Only a small percentage of water systems have radium at levels that exceed this limit. From 2010 to 2015, 158 public water systems serving 276,000 Americans in 27 states reported radium at levels that exceeded the federal limit, EWG said.
However, EWG says that the federal limit is based on data from more than 40 years ago, and needs to be updated. (Most of the water systems shown in the group’s interactive map have radium levels below the legal limit.)
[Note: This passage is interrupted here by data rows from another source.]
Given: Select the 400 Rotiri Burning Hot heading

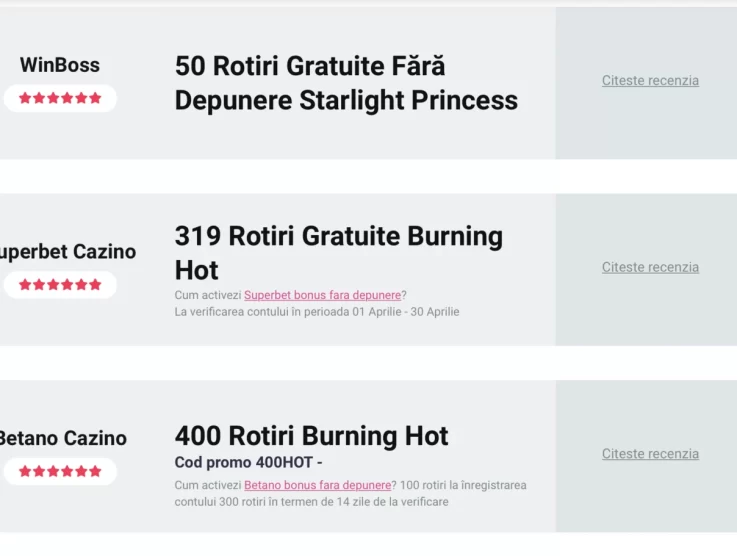Looking at the screenshot, I should 312,436.
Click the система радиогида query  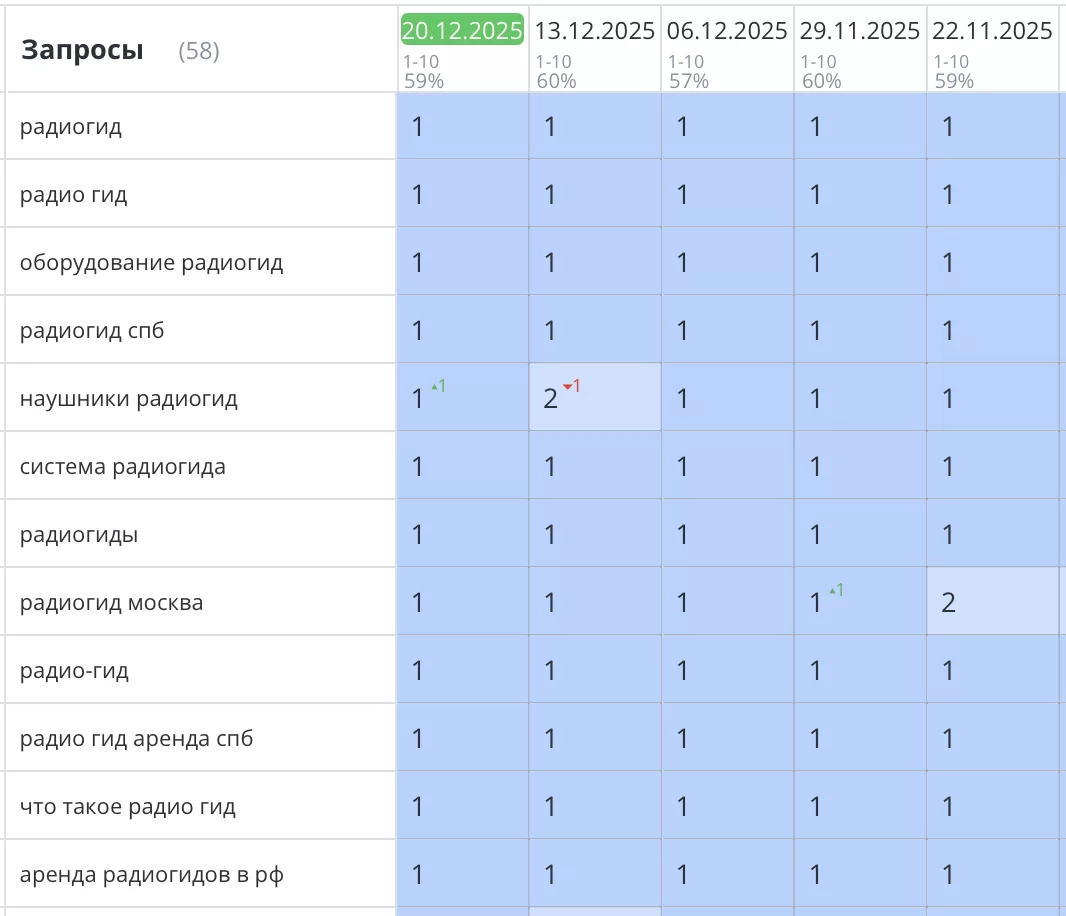point(122,466)
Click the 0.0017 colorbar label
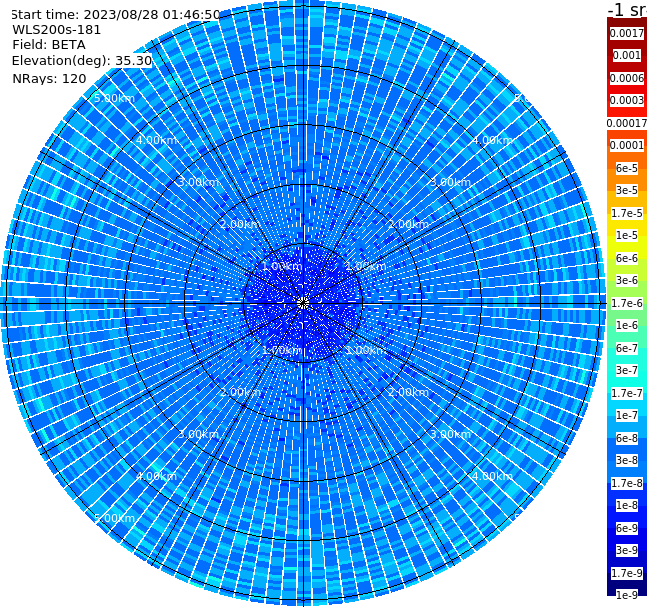The width and height of the screenshot is (647, 607). coord(627,33)
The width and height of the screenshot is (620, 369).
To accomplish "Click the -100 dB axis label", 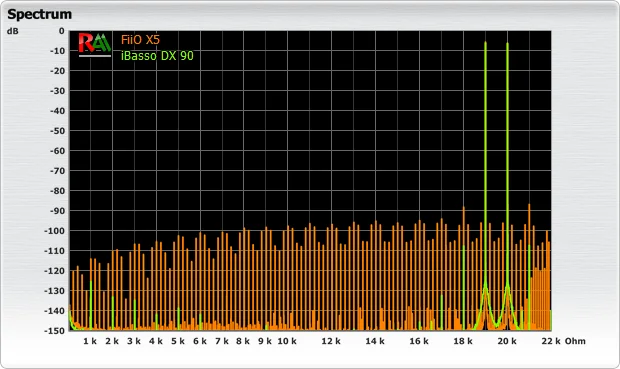I will 57,231.
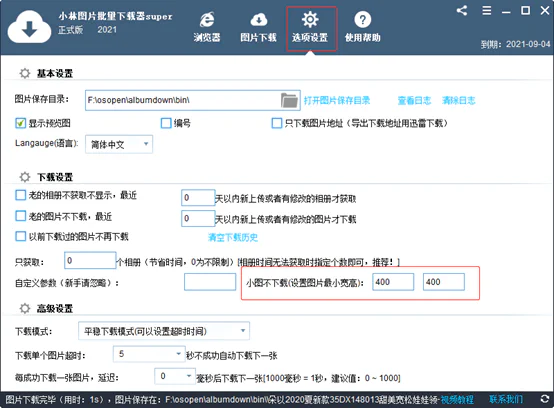Click the refresh icon in status bar

point(544,399)
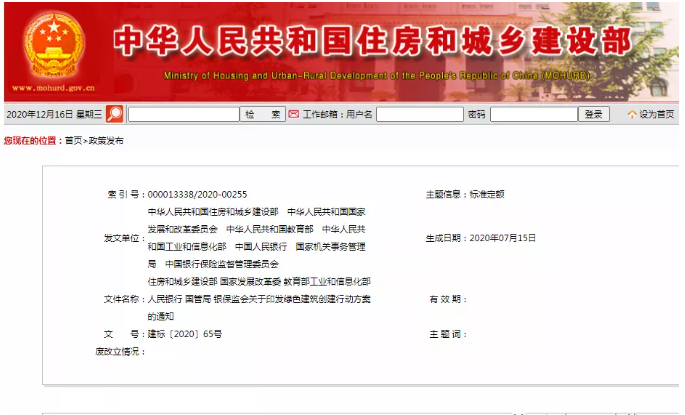Click the creation date 2020年07月15日
Screen dimensions: 685x415
[503, 238]
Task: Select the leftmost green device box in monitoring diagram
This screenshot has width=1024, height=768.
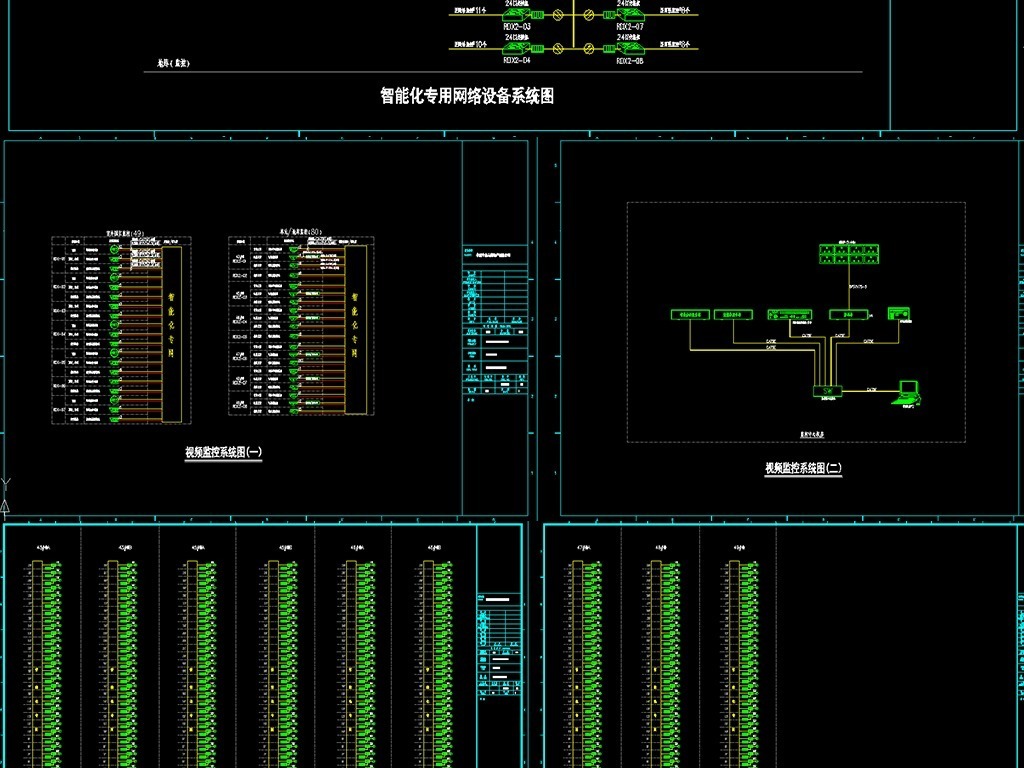Action: point(688,314)
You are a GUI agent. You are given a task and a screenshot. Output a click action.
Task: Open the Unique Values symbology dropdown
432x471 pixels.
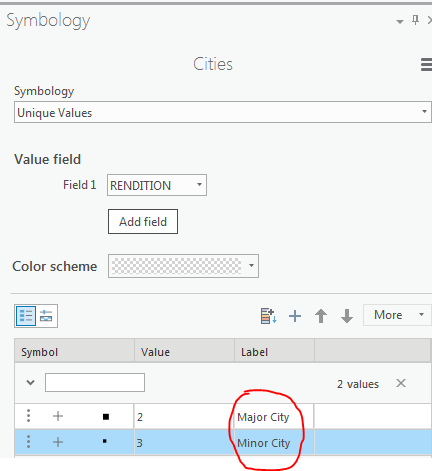223,112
In 2006, the California Office of Environmental Hazard Assessment, a department of the California state government, set new public health goals for radium in drinking water. The limits set in these goals were about 60 to 70 times lower than the federal limits, EWG said. (The California public health goal for radium-226 is 0.05 picocuries per liter, and the goal for radium-228 is 0.019 picocuries per liter.) At this level, a person risk of cancer from exposure radium in to drinking water over their lifetime would be about 1 in a million, EWG said.
People who want to know if there are radioactive elements in their drinking water can check EWG’s Tap Water Database and enter their zip code. If their water provider isn’t listed, they can contact their water utility for records of testing, EWG said.
If radium is found in your water, you can consider buying a water filter that is certified to remove radium, such as certain reverse osmosis filters, EWG said.